The discipline: production deployments name explicit model versions in their config; staging tracks latest; CI runs an eval-suite diff between the two on every change. The cost is a tiny amount of operational complexity. The benefit is that you decide when to migrate, not the vendor’s deprecation calendar.

Rule 6: Run a Quarterly Model-Swap Drill

This is the rule most teams skip and the one that actually proves the architecture works.

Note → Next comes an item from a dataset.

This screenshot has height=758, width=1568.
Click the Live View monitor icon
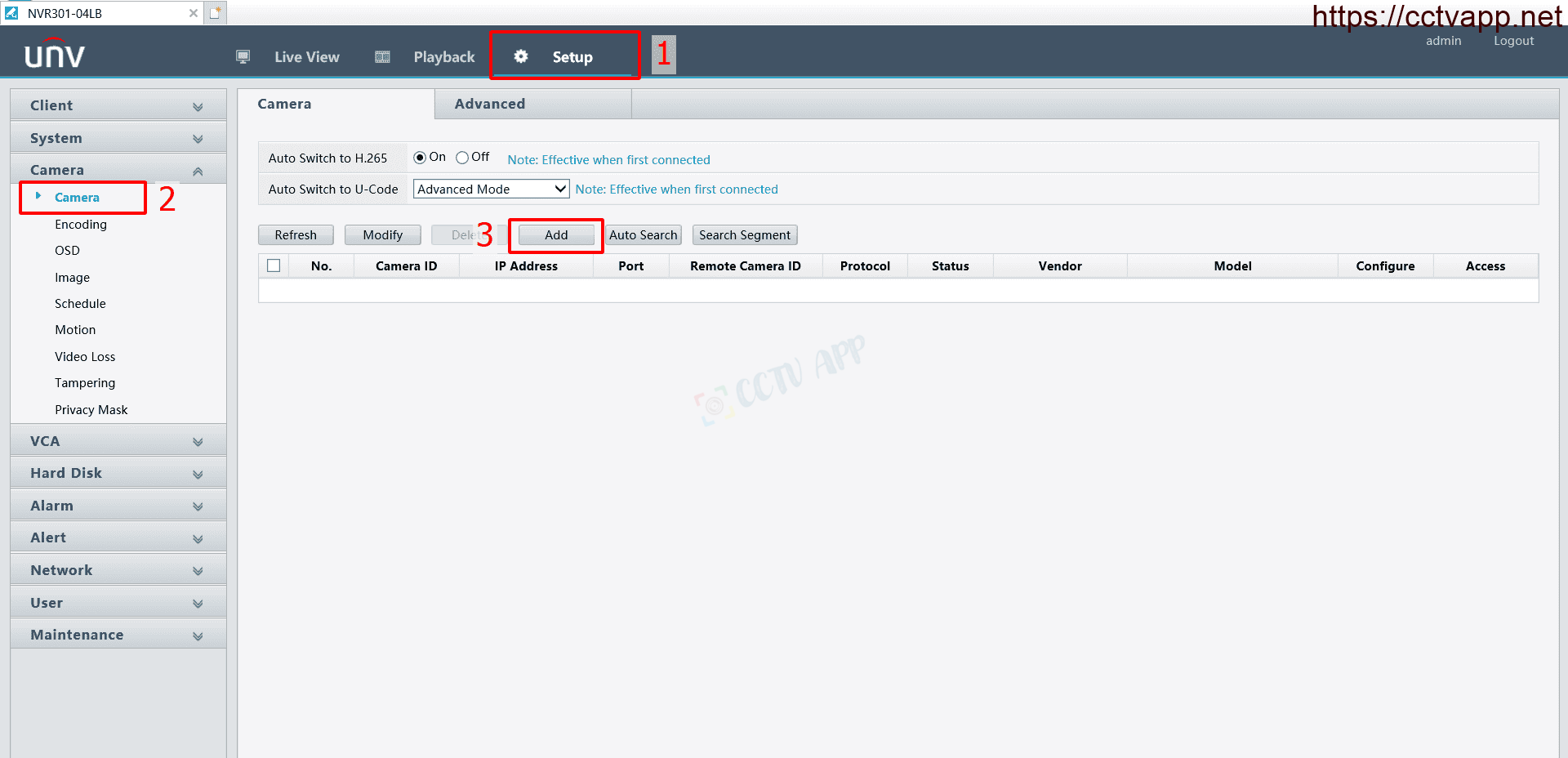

Once a quarter, in staging, replace your default model with the next-best fallback. Run your full eval suite. Document the deltas: tasks that improved, tasks that regressed, latency change, cost change, format-stability change.

Two outcomes both useful:

  1. The swap works smoothly, deltas are small, you have a migration plan ready for the day the vendor announces deprecation.
  2. The swap exposes vendor-specific dependencies you forgot about (a JSON schema only OpenAI honors strictly; a tool-call format only Claude formats well; a system-prompt convention that bumps Mistral’s quality). You fix them now, when there is no deadline pressure, instead of during a deprecation scramble.

I argue this drill is the single highest-ROI exercise in the multi-model playbook. It costs maybe a day of engineering time per quarter. It catches the problems that turn into incidents.

Worked Example: Proposal Writing With Four Models

A request that prompted this article: how would you architect an AI proposal-writing system across multiple models? Here is the shape I would build.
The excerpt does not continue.